Nothing
#' Functional Data Depth
#'
#' Data depths for functional data. All depths are scaled so that 1 means most
#' central and 0 means most extreme. Available methods:
#'
#' - `"MBD"`: Modified Band-2 Depth (default). Scale of 0 (most extreme) to
#' 1 (most central).
#' - `"MHI"`: Modified Hypograph Index. **Ranks functions from lowest (0) to
#' highest (1)** instead of most extreme to most central! For functions that
#' never cross: \eqn{MBD = -2(MHI - 0.5)^2 + .5}.
#' - `"FM"`: Fraiman-Muniz depth. Integrates pointwise univariate halfspace
#' depths over the domain. Scale of 0 (most extreme) to 1 (most central).
#' - `"FSD"`: Functional Spatial Depth. Based on spatial signs; robust to
#' outliers. Scale of 0 (most extreme) to 1 (most central).
#' - `"RPD"`: Regularized Projection Depth.
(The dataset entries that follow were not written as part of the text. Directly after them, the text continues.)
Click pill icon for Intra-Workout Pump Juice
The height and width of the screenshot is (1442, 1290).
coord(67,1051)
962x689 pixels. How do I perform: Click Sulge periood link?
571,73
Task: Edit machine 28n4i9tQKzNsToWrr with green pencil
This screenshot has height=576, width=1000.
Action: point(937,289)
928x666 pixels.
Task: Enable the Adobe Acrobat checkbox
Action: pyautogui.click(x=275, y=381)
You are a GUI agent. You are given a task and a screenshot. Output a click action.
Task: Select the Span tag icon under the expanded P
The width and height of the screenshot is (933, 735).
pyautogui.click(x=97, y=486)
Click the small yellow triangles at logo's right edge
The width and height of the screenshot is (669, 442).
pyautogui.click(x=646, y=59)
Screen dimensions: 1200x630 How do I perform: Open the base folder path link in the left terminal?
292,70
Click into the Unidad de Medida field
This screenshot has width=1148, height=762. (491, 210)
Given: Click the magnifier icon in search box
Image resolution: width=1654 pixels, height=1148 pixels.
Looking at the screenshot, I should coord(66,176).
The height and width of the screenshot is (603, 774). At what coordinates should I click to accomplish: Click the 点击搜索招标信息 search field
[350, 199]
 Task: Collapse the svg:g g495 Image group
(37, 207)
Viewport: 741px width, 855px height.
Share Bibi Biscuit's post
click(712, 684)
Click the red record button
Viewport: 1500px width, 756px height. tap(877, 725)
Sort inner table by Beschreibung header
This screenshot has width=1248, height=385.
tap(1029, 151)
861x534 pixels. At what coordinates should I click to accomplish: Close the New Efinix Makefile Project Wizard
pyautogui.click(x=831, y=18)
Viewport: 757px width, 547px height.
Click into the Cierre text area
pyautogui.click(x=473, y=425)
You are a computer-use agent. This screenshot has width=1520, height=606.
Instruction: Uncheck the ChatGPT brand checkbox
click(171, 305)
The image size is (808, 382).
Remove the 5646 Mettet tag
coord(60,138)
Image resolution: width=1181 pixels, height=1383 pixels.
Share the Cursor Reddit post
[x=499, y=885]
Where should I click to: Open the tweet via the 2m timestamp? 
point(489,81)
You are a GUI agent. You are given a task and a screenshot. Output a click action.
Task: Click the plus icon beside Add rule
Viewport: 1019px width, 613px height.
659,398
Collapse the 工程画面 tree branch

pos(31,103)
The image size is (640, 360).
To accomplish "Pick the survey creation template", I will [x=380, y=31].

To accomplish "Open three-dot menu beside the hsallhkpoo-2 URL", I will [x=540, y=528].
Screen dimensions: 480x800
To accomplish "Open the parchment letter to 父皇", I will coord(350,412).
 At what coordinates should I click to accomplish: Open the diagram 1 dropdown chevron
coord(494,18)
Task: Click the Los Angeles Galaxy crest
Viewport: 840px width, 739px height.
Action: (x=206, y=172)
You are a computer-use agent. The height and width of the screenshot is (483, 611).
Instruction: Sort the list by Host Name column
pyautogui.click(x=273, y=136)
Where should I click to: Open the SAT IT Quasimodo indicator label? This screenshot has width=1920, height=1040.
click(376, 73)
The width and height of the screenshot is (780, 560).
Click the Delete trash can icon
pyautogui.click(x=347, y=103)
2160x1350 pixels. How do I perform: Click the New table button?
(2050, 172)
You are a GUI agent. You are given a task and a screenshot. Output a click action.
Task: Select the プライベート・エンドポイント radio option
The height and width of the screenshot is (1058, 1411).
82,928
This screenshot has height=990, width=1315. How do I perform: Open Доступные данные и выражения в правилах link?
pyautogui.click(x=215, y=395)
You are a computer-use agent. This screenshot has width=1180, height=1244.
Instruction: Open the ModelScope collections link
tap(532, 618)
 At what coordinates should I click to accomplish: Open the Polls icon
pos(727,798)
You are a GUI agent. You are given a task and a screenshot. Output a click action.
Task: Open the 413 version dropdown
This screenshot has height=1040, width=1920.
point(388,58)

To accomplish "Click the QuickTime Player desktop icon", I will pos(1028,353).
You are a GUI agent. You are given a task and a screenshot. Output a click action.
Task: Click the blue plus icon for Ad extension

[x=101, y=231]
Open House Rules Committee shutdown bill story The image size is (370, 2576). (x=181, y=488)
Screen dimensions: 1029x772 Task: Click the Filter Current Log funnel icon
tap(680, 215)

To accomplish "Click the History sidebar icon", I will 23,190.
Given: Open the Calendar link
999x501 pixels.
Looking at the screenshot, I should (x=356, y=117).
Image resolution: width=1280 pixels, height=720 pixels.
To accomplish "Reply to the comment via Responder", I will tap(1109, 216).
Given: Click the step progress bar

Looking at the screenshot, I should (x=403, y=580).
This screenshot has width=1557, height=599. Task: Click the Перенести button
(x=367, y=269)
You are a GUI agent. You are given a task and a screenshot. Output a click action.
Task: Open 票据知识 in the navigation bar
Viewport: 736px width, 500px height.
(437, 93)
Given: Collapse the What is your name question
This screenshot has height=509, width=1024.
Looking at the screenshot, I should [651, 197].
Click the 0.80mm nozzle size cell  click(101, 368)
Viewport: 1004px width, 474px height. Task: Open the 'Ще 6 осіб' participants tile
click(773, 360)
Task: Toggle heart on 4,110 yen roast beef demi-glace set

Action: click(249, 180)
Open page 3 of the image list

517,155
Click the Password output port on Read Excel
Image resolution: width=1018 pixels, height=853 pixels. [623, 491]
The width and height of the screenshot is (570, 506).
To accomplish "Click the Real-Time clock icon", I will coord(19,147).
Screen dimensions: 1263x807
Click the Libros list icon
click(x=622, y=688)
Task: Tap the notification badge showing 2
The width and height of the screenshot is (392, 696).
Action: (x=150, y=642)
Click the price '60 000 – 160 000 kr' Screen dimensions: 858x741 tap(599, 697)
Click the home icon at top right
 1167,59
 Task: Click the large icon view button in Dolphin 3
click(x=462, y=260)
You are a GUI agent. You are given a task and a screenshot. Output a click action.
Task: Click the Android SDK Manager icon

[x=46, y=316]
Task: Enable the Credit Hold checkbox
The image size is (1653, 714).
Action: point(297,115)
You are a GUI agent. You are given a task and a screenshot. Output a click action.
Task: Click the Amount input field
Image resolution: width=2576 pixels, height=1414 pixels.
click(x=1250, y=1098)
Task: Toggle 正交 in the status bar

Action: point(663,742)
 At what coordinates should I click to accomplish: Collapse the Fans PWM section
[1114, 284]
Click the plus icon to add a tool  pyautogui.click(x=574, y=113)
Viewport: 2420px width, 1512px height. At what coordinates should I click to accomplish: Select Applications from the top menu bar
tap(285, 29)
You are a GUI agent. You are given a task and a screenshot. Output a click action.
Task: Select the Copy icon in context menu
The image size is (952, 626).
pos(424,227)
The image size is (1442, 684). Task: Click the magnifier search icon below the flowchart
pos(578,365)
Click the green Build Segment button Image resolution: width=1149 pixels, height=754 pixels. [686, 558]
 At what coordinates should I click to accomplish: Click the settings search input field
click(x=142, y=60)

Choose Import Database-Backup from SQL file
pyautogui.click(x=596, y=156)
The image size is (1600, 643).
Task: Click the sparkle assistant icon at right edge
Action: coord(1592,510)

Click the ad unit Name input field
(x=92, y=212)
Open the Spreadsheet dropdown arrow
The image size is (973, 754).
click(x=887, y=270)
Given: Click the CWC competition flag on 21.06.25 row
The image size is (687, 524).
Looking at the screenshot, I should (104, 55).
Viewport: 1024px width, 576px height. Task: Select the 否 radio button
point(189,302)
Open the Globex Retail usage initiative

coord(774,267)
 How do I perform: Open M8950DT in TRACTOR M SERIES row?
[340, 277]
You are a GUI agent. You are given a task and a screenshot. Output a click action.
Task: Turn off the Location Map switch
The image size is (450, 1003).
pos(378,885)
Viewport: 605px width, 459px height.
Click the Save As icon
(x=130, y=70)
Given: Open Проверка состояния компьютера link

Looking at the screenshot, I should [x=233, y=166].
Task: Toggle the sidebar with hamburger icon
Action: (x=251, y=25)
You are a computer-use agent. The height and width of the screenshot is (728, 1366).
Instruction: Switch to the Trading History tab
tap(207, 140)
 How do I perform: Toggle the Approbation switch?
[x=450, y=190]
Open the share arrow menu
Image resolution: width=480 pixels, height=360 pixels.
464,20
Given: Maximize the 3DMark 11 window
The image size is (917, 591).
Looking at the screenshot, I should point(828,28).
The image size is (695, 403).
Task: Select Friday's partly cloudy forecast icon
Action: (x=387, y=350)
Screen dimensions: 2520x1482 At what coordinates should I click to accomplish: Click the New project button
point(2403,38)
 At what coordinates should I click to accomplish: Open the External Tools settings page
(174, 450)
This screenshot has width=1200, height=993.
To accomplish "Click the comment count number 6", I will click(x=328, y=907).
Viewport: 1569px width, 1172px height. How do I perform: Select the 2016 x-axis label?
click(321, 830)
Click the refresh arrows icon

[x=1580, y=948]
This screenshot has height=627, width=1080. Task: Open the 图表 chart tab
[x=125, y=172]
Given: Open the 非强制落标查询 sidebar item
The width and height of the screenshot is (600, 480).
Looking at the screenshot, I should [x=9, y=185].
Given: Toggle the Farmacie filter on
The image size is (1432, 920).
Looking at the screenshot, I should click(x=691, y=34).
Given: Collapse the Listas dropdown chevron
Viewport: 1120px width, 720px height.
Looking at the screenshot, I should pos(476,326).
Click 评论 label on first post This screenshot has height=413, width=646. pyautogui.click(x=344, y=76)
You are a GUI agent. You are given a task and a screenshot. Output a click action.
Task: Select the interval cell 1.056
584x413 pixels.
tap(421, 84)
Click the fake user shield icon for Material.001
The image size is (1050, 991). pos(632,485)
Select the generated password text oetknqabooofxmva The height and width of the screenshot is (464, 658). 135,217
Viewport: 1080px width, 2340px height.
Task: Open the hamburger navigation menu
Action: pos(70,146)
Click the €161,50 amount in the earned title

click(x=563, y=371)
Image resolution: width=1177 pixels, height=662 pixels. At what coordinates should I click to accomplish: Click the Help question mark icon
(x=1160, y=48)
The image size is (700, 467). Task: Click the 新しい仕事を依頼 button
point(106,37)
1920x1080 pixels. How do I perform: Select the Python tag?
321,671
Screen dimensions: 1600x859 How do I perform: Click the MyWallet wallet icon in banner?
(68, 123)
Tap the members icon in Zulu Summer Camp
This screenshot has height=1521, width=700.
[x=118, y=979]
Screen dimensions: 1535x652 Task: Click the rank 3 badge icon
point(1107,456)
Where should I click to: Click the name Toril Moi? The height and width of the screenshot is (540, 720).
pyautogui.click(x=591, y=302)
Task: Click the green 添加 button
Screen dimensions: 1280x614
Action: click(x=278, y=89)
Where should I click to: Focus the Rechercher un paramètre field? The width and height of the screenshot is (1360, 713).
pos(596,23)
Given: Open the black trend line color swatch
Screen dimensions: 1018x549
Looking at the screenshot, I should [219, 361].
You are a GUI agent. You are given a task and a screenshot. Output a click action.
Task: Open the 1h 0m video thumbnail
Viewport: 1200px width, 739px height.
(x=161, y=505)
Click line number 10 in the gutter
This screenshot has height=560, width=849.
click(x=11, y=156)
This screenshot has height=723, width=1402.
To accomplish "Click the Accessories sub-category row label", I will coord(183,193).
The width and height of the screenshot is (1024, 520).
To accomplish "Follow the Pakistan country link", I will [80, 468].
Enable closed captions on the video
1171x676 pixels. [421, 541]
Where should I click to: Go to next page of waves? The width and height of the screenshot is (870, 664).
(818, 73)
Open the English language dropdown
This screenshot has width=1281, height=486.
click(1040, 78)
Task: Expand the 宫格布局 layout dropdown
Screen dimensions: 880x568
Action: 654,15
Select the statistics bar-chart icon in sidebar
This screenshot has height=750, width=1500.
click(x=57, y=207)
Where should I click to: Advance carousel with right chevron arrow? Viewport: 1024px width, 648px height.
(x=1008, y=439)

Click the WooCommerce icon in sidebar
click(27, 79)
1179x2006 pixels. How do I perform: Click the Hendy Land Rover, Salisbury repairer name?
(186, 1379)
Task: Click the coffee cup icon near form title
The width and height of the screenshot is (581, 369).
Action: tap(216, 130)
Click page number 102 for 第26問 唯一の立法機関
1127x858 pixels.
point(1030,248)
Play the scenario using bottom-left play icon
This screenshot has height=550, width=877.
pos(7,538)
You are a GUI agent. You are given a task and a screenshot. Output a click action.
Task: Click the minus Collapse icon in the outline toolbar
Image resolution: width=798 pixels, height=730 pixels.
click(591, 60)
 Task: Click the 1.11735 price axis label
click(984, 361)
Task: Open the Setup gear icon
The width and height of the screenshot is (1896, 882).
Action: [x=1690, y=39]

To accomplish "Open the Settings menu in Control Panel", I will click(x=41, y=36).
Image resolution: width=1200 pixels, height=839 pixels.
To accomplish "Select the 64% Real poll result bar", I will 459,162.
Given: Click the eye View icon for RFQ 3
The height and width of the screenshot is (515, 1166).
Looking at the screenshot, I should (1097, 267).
Projects curves onto random
#' directions and computes outlyingness. Especially useful for detecting
#' shape outliers. Scale of 0 (most extreme) to 1 (most central).
#' **Note:** results depend on the RNG state; set a seed
#' (e.g. `set.seed(...)`) before calling for reproducibility. Accepts
#' additional arguments via `...`: `u` (quantile level for regularization,
#' default 0.01), `n_projections` (M, number of projection directions,
#' default 5000), `n_projections_beta` (L, directions for estimating
#' regularization parameter, default 500).
#'
#' @param x `tf` (or a matrix of evaluations).
#' @param depth one of `"MBD"`, `"MHI"`, `"FM"`, `"FSD"`, or `"RPD"`.
#' @param arg grid of evaluation points.
#' @param na.rm remove missing observations? Defaults to `TRUE`.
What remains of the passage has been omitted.